Recently it’s been war between the two of us. She won’t leave me alone. Shes always inviting herself to unwanted places with me and my friends. I’ve been ignoring her and turning my back on her as if she isn’t even there. She knows very well that she’s not wanted but refuses to leave us alone. She claims its because her cousin hangs around with us and she wants to hang around with her cousin. Either way, I pretend she’s not even there. Today I walked into school and I was bombarded with people. They were all asking me if I had gotten engaged! She had went that far and spread this big rumour. I want to go upto her and smash her face in! She wasn’t at school today so I’m guessing she’s trying to hide from me. I am so mad and I don’t know what to do.
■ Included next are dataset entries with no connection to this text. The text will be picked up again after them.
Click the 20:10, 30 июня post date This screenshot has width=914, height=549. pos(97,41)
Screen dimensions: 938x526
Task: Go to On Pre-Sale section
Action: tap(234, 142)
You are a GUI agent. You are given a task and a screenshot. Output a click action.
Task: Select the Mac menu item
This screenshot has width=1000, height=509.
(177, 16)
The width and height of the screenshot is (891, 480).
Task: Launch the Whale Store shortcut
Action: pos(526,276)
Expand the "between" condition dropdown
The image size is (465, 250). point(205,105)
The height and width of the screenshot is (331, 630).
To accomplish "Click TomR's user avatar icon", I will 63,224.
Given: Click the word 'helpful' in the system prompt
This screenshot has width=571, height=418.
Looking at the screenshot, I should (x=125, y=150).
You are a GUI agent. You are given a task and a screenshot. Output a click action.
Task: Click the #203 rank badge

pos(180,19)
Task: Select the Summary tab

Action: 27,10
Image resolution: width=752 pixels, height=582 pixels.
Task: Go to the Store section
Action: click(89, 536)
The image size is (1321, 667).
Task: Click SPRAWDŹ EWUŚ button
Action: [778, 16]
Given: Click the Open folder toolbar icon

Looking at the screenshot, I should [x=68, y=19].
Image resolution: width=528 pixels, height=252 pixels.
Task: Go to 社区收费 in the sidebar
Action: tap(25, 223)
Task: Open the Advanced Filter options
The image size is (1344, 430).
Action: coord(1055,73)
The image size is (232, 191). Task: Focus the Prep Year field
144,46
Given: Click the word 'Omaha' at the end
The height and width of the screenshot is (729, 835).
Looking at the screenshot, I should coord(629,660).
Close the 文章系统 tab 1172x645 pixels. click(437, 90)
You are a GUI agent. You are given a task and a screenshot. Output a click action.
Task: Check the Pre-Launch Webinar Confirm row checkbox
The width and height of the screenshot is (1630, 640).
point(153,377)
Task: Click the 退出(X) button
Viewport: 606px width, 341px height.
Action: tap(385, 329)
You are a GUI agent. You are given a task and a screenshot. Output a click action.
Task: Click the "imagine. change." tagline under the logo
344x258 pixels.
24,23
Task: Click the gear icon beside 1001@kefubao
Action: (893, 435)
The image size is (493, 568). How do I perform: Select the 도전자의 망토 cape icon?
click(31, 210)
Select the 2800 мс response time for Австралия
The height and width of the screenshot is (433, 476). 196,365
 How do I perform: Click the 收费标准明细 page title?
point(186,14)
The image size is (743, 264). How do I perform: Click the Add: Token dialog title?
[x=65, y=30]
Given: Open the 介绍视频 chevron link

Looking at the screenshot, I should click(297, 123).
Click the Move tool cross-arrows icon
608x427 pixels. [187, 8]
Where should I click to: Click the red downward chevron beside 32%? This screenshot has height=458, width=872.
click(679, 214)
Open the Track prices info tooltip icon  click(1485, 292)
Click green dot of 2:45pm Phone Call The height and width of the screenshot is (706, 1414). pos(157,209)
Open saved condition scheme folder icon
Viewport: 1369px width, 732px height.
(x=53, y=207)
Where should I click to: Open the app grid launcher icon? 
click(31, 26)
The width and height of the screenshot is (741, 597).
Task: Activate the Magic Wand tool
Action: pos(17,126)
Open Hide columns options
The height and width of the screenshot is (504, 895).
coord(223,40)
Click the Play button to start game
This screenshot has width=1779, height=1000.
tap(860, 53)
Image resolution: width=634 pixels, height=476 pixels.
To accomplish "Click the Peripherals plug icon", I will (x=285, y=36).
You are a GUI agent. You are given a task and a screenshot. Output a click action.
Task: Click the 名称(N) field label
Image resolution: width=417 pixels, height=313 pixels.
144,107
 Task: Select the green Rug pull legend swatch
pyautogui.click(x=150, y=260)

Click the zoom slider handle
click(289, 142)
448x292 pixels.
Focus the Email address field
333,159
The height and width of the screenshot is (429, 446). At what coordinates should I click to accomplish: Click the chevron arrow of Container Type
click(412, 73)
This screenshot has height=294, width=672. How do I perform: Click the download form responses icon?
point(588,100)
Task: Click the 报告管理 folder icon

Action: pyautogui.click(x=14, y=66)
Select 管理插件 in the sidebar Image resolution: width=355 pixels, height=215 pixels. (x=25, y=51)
Should I ignore her because it’s only pure jealousy? Should I ask her what her problem is? Its not the first time she’s made up bullsh*t but it has gone too far this time. Everyone is talking about it.

I don’t like posting my drama on here, but I just dont know what to do anymore! Any advice is much appreciated.

Answer #1

I’m in the same situation. I’m planning on confronting her tomorrow, and putting her in her place. She talks smack about everyone. I think you should ask her what her problem is. She has to know it’s not okay to spread rumors about you, or anyone. Make it a casual conversation ‘hey name yesterday when I came to school, everyone bombarded me with questions about me being engaged. And I know it was you that started this rumor, and it seems like you have a problem with me, and I would appreciate it if you told me what it is’, the rest of the conversation (or if it turns to this, argument) should come naturally, you will know what to say. Good luck!

Answer #2

She Has Self Esteem Issues And Needs To Insult People To Feel Important.Her Head Is Messed Up.Just Say I Feel Sorry For You ..You Have Mental Problems And You Irritate Me Because You Hate Yourself.. If You Enjoy Lying About Me.. Then Karma Will Get To You

Answer #3

Haha I love it! Thanks Hun. I’ll definately be saying that. ;-)

Answer #4

Cookielove, I’m a little confused. The one reason you give for not liking her is that she “takes everything the wrong way,” but you don’t give any examples of her doing that. Except for the obnoxious rumor, everything you say about her seems to be about her being excluded and feeling badly about that. Is it possible that she’d act more normal and you could get along ok with her (I don’t mean like close friends, just no drama) if y’all let included her in some of your activities? The way you describe the situation, I feel badly for her too - though that obviously doesn’t excuse her spreading false rumors about you.

Answer #5

Confront her about it!

Answer #6

I don’t like her for a number of personal reasons. It’s really hard to describe but she is a very difficult person to get along with. She is very rude too. She swears at our parents and I always have to say something. Yeah I feel sorry for her too. But I welcomed her and we were getting along fine. That’s until she started telling others about what we talk about. She has always been a “big mouth”. Now to go as far as telling people I’m engaged… that’s a little to much.

Answer #7

She’s always starting these stupid little fights too. Her mother and I don’t get along either because she thinks my family isn’t as good as hers. She’s even said it before. This girl is very much like her mother. She is self-centered and she always starts picking on people for the dumbest thing. She orders people around as though we are her slaves. I don’t know what goes on behind doors but I can understand it’s something she inherited from her mother. I was nice to her. But she likes to twist things. Being nice does no good. I’d thought I’d help her. Maybe I wasn’t making her feel more welcomed. But when she started talking again I got mad and started ignoring her. I’m so sorry for all this drama. But thanks for answering. Maybe you can see the situation from a better view.

Answer #8

What you do is just imagine her fat and pregnant, living in a trailer park when she gets older, bitches like that usually end up that way.

Answer #9

Sorry I didn’t see your replies to my comment sooner, Cookielove. The way I see it, you each want something from the other. She basically wants you to accept and include her; you basically want her to act respectfully toward you and your parents. If you keep the focus of what your asking from her on that one thing (which covers your whole list of complaints about rudeness, spreading true or false gossip, picking on people, picking fights, and bossing people around), you might be able to negotiate with her: “You want to be invited? Ok, but then I want something from you in return…” Worth a try?

Answer #10

say what goes around comes around. KARAMA is a BITCH:) don’t say anything that will trigger her to escalate the the problem.maybe she wants to be ur friend in a number of odd reasons..

Answer #11

Will do. Thanks a million.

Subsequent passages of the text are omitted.